---- Data

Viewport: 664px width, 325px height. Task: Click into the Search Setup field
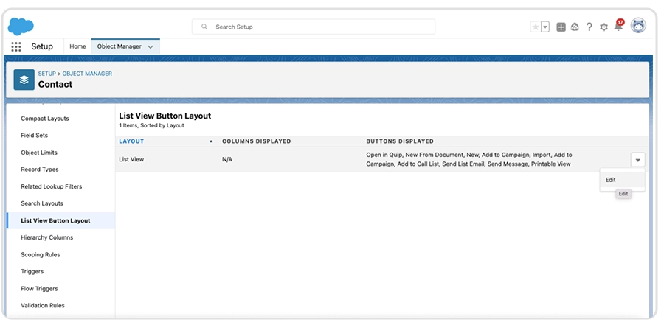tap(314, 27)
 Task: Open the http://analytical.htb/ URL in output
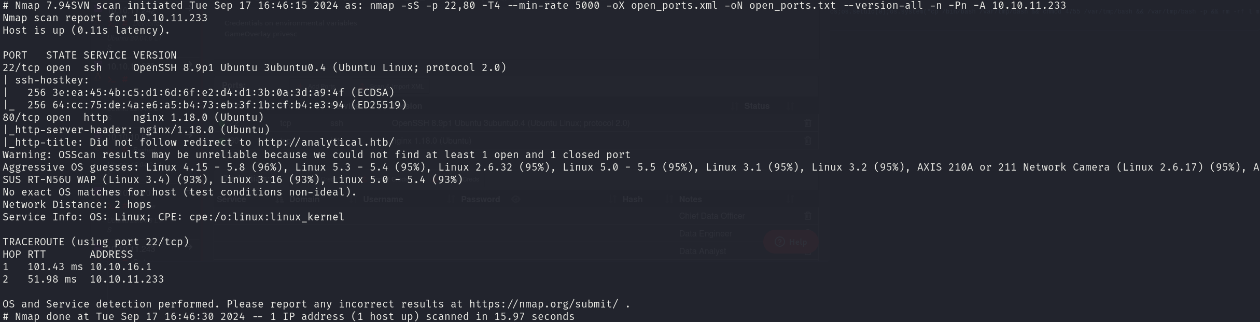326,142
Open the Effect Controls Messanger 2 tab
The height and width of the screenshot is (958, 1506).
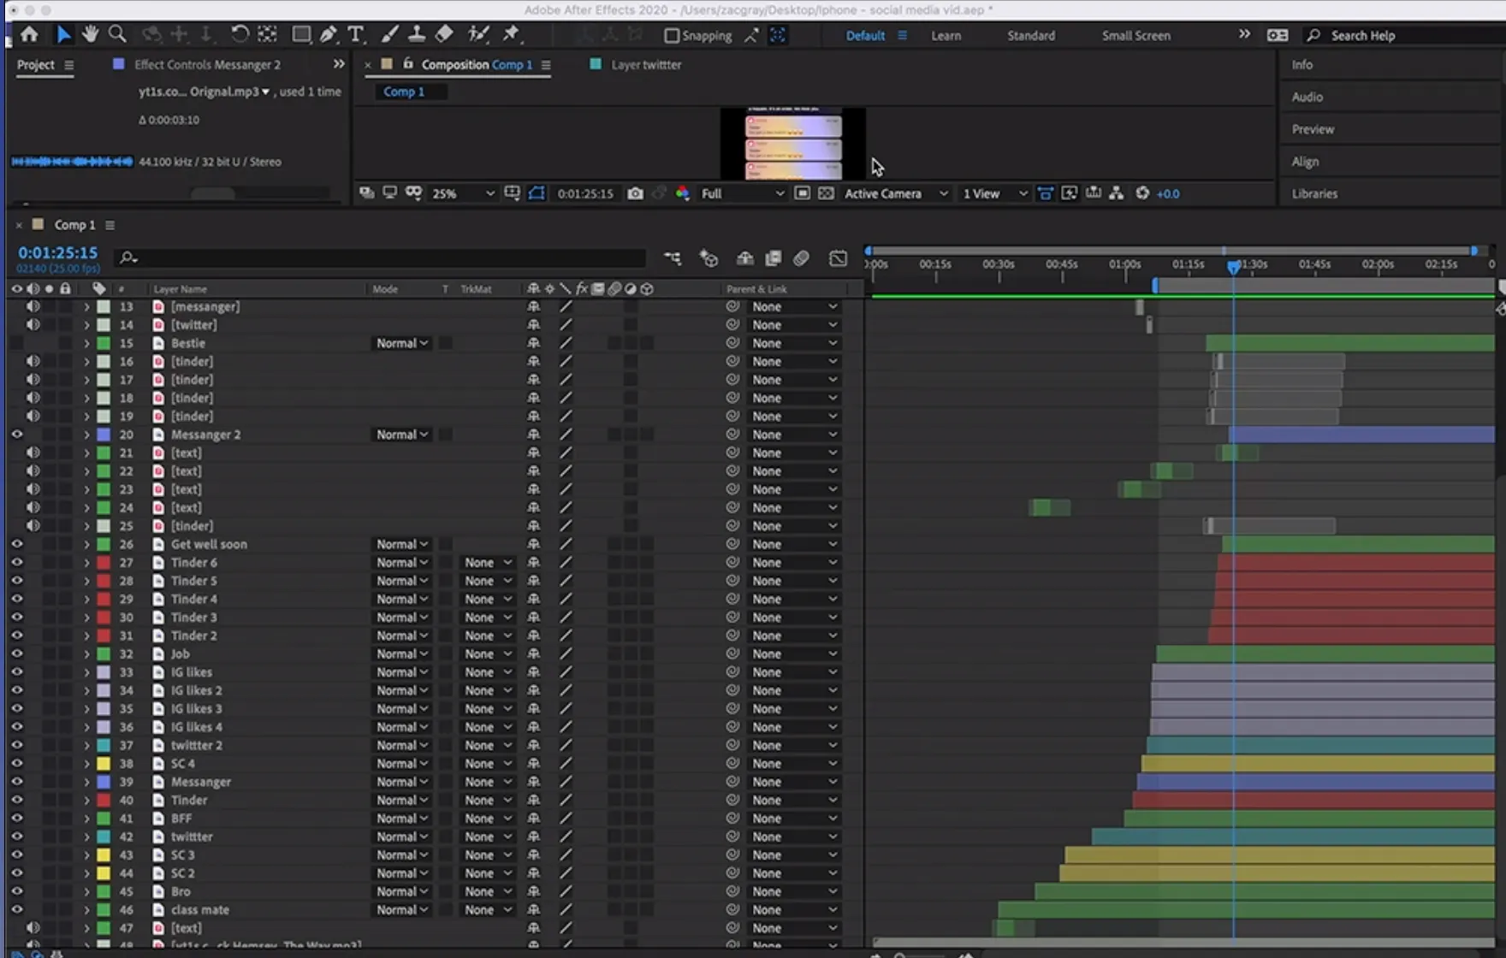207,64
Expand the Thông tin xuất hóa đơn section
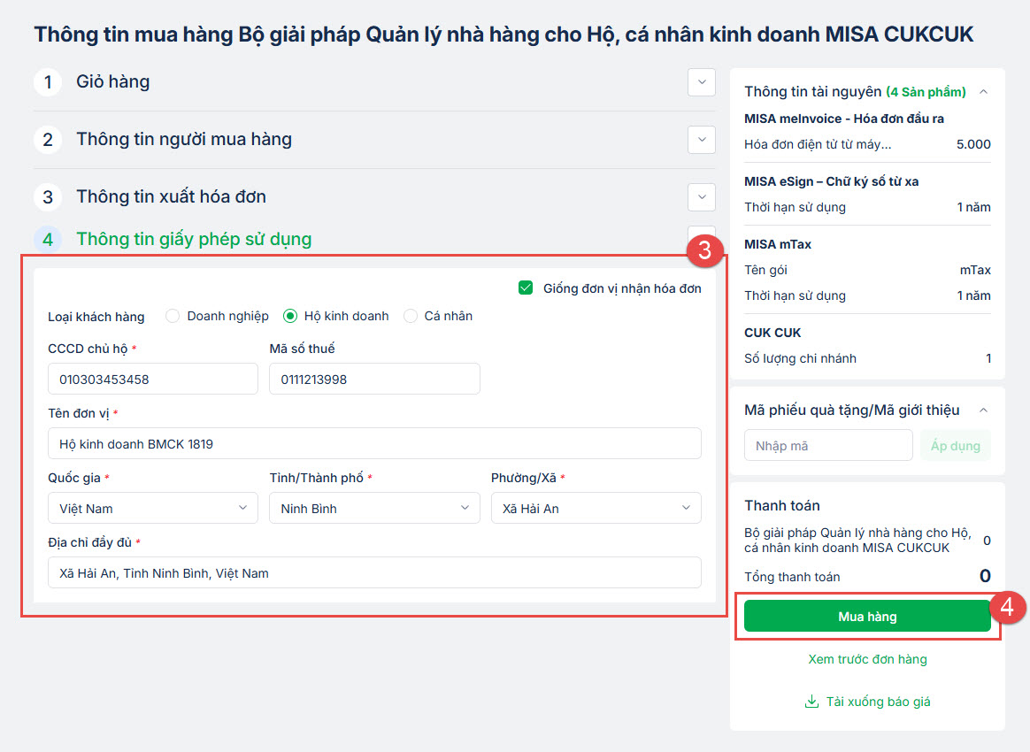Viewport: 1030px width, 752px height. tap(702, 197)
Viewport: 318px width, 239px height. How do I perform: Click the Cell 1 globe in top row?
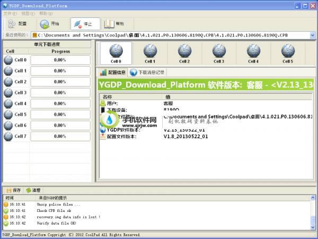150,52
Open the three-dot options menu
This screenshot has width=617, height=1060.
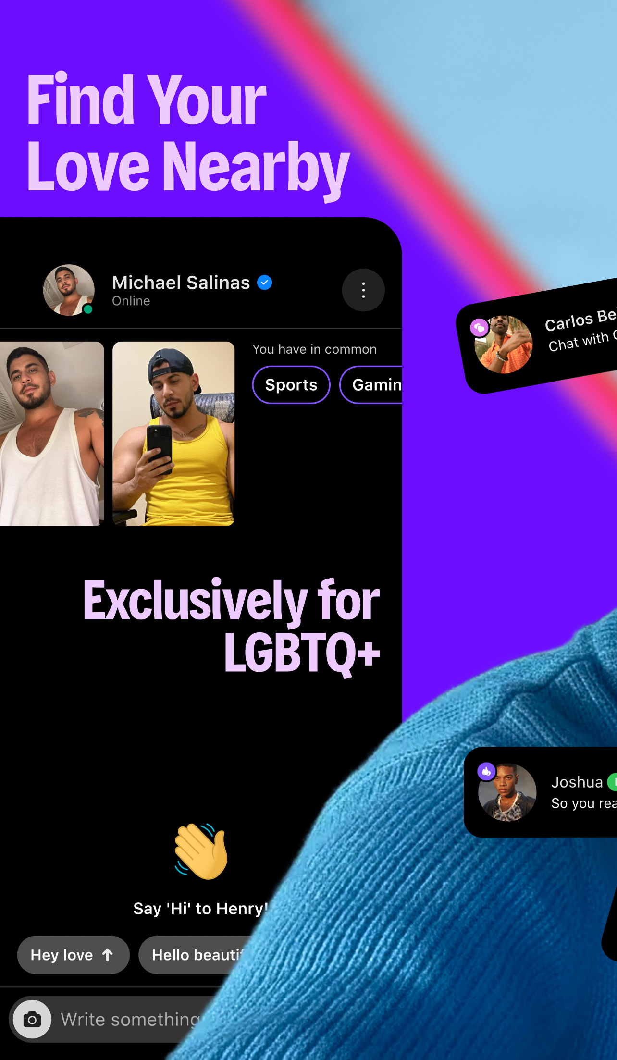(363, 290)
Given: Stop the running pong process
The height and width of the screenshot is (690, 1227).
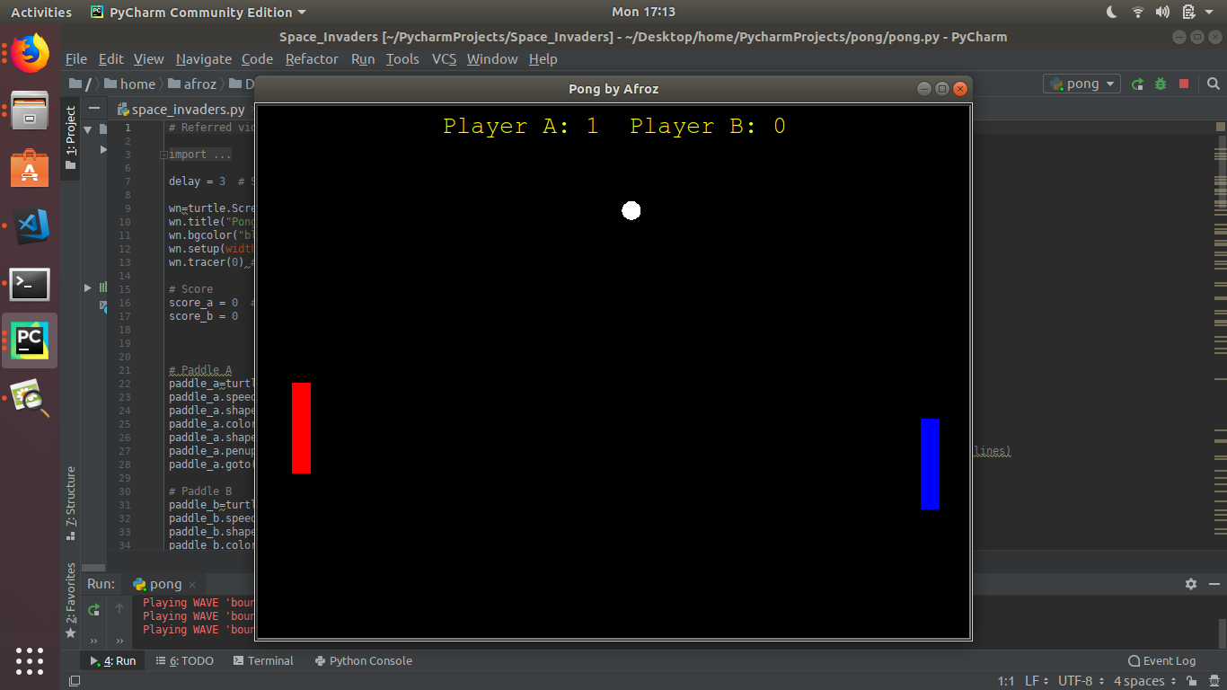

--------

■ Work instructions: In the material above, retype exactly the lines that run from the one containing "Open the three-dot options menu" through the last line, and keep out the pictures.

■ Completed exercise:
Open the three-dot options menu
This screenshot has width=617, height=1060.
(363, 290)
Given: Stop the running pong process
The height and width of the screenshot is (690, 1227).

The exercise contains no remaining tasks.